Bangkok Post

SUVs ‘to account for 40% of US market’

- KEITH NAUGHTON

SOUTHFIELD, MICHIGAN: Baby boomers emptying the nest and their adult offspring starting families are driving demand for sport utility vehicles, which will account for two in five new auto sales in the United States by 2020, according to Ford Motor Co.

Americans will buy a record five million SUVs in 2015, fueled by low gasoline prices, cheap car loans and a desire for high-riding big rigs that can haul plenty of people and possession­s, according to Kevin Schad, brand manager for the Ford Escape.

Sales of SUVs and sport wagons are up 16% this year, according to researcher Autodata Corp. “And they account for almost a third of auto sales in the US,’’ Schad said.

Ford is giving its top-selling SUV, the compact Escape, a facelift to beef up its styling, quiet the cabin and enhance technology offerings in a bid to appeal to both the boomers and the millennial generation.

The company raised the hood and broadened the shoulders to make the Escape look less like a wagon. And it installed software that lets drivers unlock, start or locate their vehicle with a smartphone.

“The two largest cohorts in America are evolving into different life stages, which, ironically, require the same vehicle,” Schad said in a preview of the new Escape last week.

“Millennial­s are evolving into a life stage where they’re starting to settle down and have families and they need more space in their car. Baby boomers are looking for a vehicle that supports the reality of some of their physical dispositio­n.”

The freshened Ford will be on display at the Los Angeles Auto Show, which opens this week.

Other SUVs at the event include Jaguar’s first, called the F-Pace; the Bentley Bentayga; and Cadillac’s XT5, which replaces the SRX. Toyota is also refreshing its compact RAV4, including a hybrid to the line-up.

“Boomers who pioneered the SUV a quarter century ago feel more comfortabl­e on the road in them because they ride high and are easier to get into and out of than low-riding sedans,’’ Schad said.

“Millennial­s who grew up in the back seat of SUVs see them as the family car of the modern age. And now that they are having children, millennial­s are moving out of small sedans and into SUVs,’’ he said.

The return of the SUV has caused car sales to plummet. Family sedans like the Toyota Camry and Honda Accord and small cars like the Ford Focus were considered “the heart of the market” a few years ago, according to Schad.

“Well, that was thrown out the window when the compact SUV segment surpassed both of those segments last year to emerge as the No. 1 segment in the industry,” he said. “And we haven’t seen that growth slow at all this year.”

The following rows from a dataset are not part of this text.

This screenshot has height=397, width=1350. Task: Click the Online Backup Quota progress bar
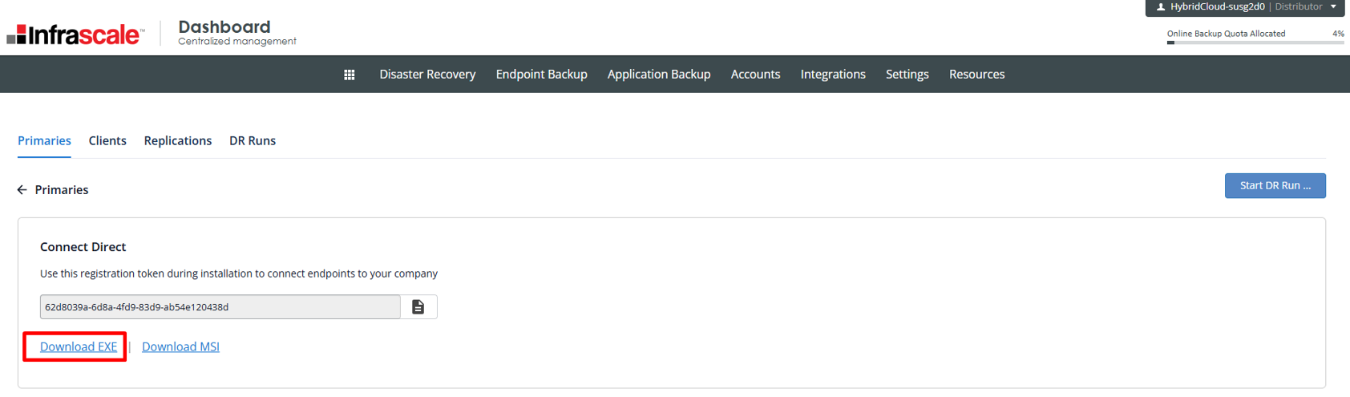click(1255, 43)
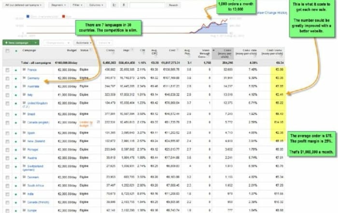Select all campaigns with header checkbox
Image resolution: width=338 pixels, height=213 pixels.
(x=7, y=49)
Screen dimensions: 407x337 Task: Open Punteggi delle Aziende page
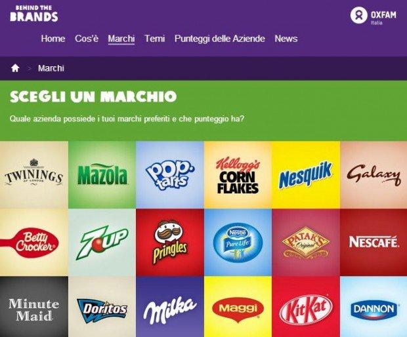point(220,39)
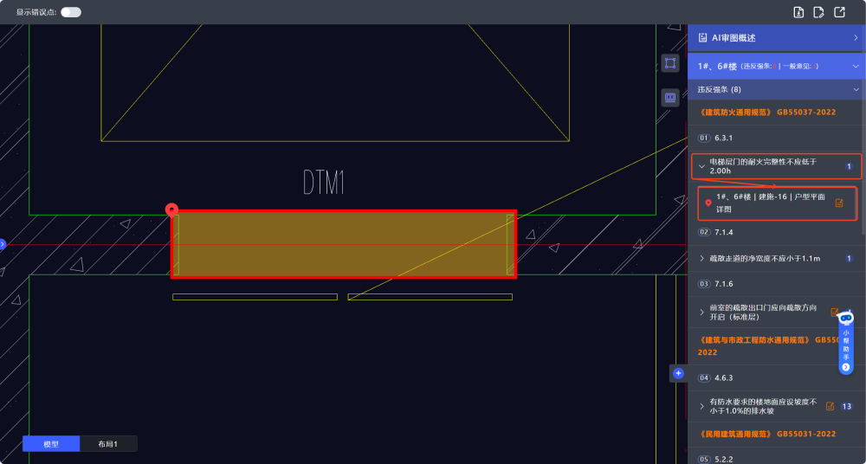Expand the AI审图概述 section
The width and height of the screenshot is (866, 464).
[856, 38]
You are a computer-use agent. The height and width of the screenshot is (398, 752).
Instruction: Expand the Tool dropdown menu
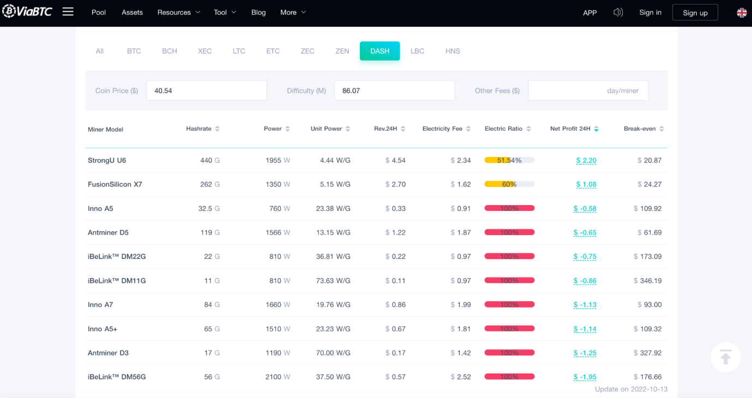click(x=225, y=12)
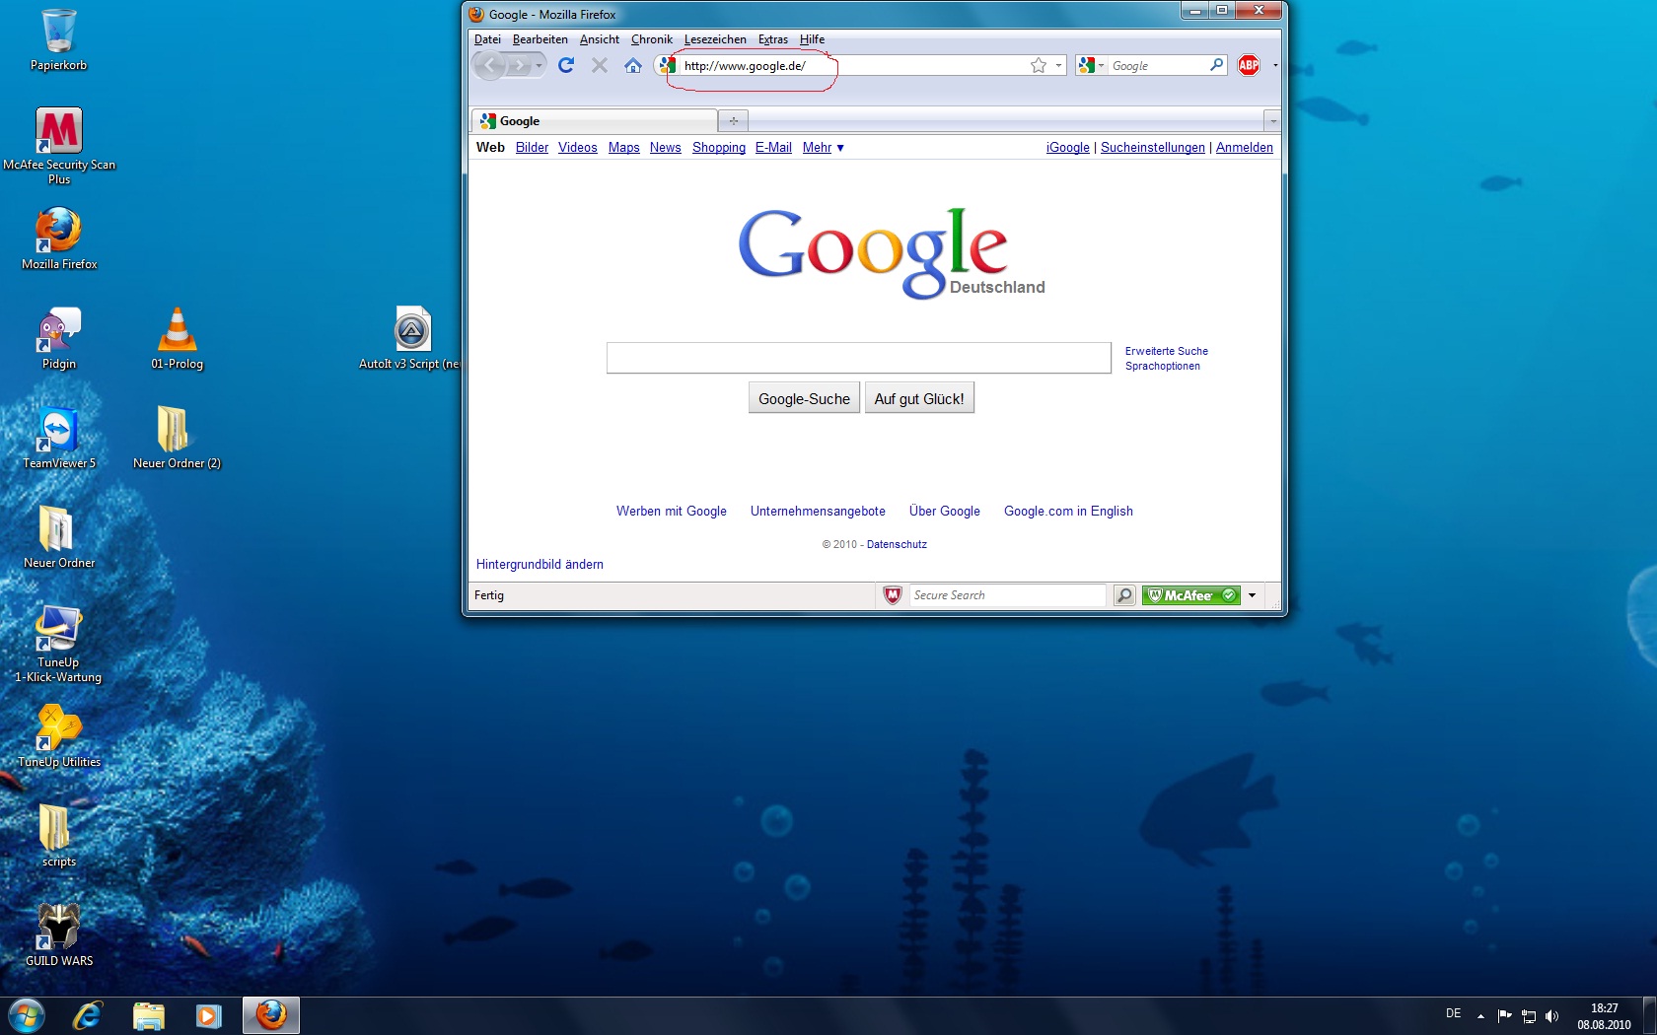Click the Auf gut Glück! button
Viewport: 1657px width, 1035px height.
point(919,398)
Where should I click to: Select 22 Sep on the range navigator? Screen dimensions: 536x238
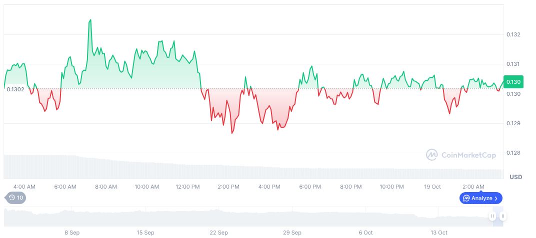tap(219, 233)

Ford is looking to capitalise on that growth by offering the Escape with two new fuel-efficient turbocharg­ed engines and a suite of safety technologi­es such as forward-collision warning and adaptive cruise control that maintains a set distance from traffic ahead.

In a nod to tradition-minded boomers, Ford restored knob controls on the dashboard for the radio and climate control system.

The automaker has been dinged in quality surveys for switching to a balky dashboard touch screen.

The Escape is the second-best-selling small SUV on the market, behind the Honda CR-V. That is the SUV segment where Ford sees the most growth potential as boomers and millennial­s increasing­ly turn to those roomy rides.

“The compact SUV is the epicenter of growth,” Schad said. “That segment has really taken off since the economic downturn and industry recovery in 2008 and 2009 and doubled sales.”